Platform independent Python tool to implement LSB image steganography and a basic detection technique. Features:
- Encrypt data before insertion.
- Embed within LSBs.
- Extract hidden data.
- Basic analysis of images to detect LSB steganography.
How to use:
$ python lsb.py
LSB steganogprahy. Hide files within least significant bits of images.
Usage:
lsb.py hide <img_file> <payload_file> <password>
lsb.py extract <stego_file> <out_file> <password>
lsb.py analyse <stego_file>
All data is encrypted before being embedded into a picture. Encryption is not optional. Two consequences of this are that:
- The payload will be slightly larger.
- The encrypted payload will have a high entropy and will be similar to random data. This is why the frequency of 0s and 1s in the LSB position should be the same – 0.5. In many cases, real images don’t have this propriety and we’ll be able to distinguish unaltered images from the ones with embedded data. More below.
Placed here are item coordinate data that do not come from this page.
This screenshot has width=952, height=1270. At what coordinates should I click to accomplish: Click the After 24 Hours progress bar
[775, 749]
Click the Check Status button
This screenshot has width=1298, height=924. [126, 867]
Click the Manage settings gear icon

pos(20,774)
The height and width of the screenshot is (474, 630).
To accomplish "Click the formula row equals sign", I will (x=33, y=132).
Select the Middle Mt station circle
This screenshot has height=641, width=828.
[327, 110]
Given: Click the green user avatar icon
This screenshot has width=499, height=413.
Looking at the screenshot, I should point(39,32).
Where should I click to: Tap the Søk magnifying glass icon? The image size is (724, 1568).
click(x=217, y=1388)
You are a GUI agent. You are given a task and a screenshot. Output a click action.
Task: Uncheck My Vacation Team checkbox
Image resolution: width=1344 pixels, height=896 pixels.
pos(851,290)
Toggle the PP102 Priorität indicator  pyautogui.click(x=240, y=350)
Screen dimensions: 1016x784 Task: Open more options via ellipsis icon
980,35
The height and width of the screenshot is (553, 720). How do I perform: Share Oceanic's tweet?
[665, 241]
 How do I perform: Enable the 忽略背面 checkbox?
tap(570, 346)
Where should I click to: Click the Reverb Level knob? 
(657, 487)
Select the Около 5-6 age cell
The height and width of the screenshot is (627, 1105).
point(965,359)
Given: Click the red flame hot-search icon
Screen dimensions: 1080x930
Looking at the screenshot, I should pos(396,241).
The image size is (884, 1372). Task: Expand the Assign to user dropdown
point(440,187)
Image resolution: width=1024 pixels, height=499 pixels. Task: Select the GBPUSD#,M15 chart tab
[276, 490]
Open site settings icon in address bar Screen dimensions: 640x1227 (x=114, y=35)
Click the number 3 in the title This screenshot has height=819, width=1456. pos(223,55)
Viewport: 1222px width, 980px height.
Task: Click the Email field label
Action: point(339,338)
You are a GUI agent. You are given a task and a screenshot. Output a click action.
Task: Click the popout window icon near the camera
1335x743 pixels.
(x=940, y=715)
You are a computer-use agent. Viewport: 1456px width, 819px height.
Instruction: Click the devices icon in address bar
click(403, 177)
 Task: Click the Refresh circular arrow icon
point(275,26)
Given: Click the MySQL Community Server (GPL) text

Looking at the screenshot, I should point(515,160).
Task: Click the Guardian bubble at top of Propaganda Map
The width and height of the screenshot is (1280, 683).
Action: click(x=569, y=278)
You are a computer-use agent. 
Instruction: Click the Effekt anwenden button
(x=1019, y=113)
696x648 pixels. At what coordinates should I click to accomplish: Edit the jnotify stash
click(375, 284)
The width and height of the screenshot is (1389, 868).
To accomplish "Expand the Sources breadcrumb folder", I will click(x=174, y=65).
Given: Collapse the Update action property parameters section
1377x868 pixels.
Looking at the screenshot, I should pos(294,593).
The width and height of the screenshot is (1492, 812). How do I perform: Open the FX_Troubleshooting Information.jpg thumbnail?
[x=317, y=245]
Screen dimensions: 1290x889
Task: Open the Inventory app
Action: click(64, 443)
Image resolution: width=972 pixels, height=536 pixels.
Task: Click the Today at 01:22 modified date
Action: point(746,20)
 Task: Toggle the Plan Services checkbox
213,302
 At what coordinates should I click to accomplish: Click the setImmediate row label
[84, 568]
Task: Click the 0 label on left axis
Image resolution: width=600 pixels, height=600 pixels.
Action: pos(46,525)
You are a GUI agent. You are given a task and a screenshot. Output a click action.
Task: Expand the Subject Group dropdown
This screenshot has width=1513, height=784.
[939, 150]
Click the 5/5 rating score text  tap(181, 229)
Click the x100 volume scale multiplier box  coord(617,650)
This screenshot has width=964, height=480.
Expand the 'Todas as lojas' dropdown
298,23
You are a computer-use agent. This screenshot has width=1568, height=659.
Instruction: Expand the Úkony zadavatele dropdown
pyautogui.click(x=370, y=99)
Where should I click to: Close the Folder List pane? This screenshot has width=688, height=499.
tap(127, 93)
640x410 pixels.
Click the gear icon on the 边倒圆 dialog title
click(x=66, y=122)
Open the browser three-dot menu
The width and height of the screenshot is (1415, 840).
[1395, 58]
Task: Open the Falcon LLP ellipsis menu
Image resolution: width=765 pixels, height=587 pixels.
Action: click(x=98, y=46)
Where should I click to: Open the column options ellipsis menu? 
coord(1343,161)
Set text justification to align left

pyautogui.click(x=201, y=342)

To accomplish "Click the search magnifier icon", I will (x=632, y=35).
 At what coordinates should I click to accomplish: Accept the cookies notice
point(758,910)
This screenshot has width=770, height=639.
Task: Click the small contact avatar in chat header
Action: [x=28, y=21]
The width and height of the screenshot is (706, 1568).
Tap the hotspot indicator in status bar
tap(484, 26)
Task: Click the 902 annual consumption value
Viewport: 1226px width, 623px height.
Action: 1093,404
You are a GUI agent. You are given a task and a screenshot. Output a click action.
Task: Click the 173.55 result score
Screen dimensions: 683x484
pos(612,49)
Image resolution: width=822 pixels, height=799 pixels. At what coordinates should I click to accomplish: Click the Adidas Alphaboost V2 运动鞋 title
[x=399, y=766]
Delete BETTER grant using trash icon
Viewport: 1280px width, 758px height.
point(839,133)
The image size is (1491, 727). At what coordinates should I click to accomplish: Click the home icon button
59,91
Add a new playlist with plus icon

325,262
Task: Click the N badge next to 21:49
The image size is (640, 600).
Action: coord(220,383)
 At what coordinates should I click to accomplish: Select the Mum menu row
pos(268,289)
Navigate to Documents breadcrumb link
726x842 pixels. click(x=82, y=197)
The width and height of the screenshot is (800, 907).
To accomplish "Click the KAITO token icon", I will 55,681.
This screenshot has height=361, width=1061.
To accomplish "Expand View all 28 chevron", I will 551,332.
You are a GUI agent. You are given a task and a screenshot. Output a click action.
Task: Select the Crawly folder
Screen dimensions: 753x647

Encrypt and hide an archive:
$ python lsb.py hide samples/orig.jpg samples/secret.zip p@$5w0rD
[*] Input image size: 640x425 pixels.
[*] Usable payload size: 99.61 KB.
[+] Payload size: 74.636 KB
[+] Encrypted payload size: 74.676 KB
[+] samples/secret.zip embedded successfully!
Original image:
Image with 75k archive embedded:
$ python lsb.py extract samples/orig.jpg-stego.png out p@$5w0rD
[+] Image size: 640x425 pixels.
[+] Written extracted data to out.
$ file out
out: Zip archive data, at least v1.0 to extract
A simple way to detect tampering with least significant bits of images is based on the observation above – regions within tampered images will have the average of LSBs around 0.5, because the LSBs contain encrypted data, which is similar in structure with random data. So in order to analyse an image, we split it into blocks, and for each block calculate the average of LSBs. To analyse a file, we use the following syntax:
$ python lsb.py analyse <stego_file>
Example
Now let’s analyse the original:
$ python lsb.py analyse castle.jpg
… and now the one containing our payload:
$ python lsb.py analyse castle.jpg-stego.png
- It is entirely possible to have images with the mean of LSBs already very close to 0.5. In this case, this method will produce false positives.
- More elaborate theoretical methods also exist, mostly based on statistics. However, false positives and false negatives cannot be completely eliminated.